::: ФРАГМЕНТ ДОКУМЕНТА
Часовая бомба в голове
В боровскую больницу поступила 32-летняя женщина.
– По линии санавиации врачи проконсультировались с нами. По характерной картине кровоизлияния я заподозрил, что там аневризма. И пациентку перевезли сюда. Аневризма оказалась из ряда вон выходящей, сложной в техническом плане. Такой случай поискать ещё нужно. Если бы лопнул сосуд, мы бы ее не спасли. У женщины уже был инсульт. Как правило, первый инсульт пациент может пережить, но риск второго остаётся. Это как часовая бомба в голове. Когда она разорвётся? Через два часа, через три дня, через 20 лет, никто не может сказать. При втором кровоизлиянии процент выживших катастрофически падает. Нам пришлось брать пациентку в остром периоде,
– рассказывает нейрохирург.
Времени на раздумья не было. Операция осложнялась тем, что пациентка могла потерять зрение, – рядом проходила артерия, которая питает левый глаз, но врачам удалось справиться и с этим.
Брать ответственность
– Были в моей практике курьёзные и трагические случаи. К трагедиям невозможно привыкнуть, это серьёзная эмоциональная нагрузка, – говорит Иван. – А я ещё и в детской больнице оперирую. На прошлой неделе у меня был восьмилетний ребёнок. Его родители глухонемые, общаются жестами. Мальчик – единственный в семье, кто разговаривает. Он – их связь с внешним миром. А опухоль у ребёнка находилась в затылочной доле, в зрительном анализаторе. Во время операции был высокий риск, что ребёнок может ослепнуть. Сколько эмоций меня переполняло! А его родители через него у меня спрашивают, какой у мальчика диагноз. А как ты скажешь ребёнку, что у него серьёзная опухоль… Всё прошло хорошо. Вчера мальчика выписали.
Много пациентов поступает после ДТП и драк. Было и такое: в голову человеку гвоздезабивным пистолетом забили мелкие сапожные гвозди. Пришлось кость удалять, она воспалилась. Как мне объяснили, это наказание за карточный долг. С травмами от топора тоже доставляли.
Спешит на помощь
Работая нейрохирургом 16 лет, Иван Гладков не перестаёт учиться.
– Без этого ничего не получится. Надо постоянно совершенствоваться, стараться идти в ногу со временем. В воскресенье у меня учёба в Пироговке,
– рассказывает он.
Скоро у нейрохирургов начнётся следующая операция. И мы с фотографом понимаем, что больше задерживать врача не стоит.
::::::
::: ИСХОДНЫЕ ДАННЫЕ
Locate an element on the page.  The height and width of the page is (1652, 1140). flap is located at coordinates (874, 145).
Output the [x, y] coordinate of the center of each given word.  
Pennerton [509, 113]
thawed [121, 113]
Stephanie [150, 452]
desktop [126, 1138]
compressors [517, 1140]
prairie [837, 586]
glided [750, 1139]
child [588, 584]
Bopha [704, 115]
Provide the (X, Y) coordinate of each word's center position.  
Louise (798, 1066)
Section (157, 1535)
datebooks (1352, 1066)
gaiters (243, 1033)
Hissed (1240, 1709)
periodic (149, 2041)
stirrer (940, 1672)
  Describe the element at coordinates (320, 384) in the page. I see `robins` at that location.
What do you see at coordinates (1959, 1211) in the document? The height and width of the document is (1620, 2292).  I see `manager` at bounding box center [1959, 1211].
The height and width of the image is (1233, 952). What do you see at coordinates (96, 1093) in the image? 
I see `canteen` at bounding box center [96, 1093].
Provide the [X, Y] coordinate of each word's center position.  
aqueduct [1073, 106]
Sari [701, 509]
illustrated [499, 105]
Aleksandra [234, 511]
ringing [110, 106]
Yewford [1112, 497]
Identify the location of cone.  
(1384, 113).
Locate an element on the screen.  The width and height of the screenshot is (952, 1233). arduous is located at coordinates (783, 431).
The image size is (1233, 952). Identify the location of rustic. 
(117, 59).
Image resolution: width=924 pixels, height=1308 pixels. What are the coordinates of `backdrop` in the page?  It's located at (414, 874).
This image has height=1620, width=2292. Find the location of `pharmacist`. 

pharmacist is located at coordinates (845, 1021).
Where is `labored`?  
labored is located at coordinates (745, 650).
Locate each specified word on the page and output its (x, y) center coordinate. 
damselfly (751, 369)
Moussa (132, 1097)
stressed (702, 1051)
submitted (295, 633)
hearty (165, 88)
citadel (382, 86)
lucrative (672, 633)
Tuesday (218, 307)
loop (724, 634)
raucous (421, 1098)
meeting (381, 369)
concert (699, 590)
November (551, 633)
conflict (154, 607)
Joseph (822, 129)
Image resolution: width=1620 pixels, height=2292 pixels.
::::::
Приведите все сроки, которые нейрохирург называет во фрагменте о работе нейрохирурга, отвечая на вопрос «Когда она разорвётся?».

:: РЕШЕНИЕ ::
Через два часа, через три дня, через 20 лет.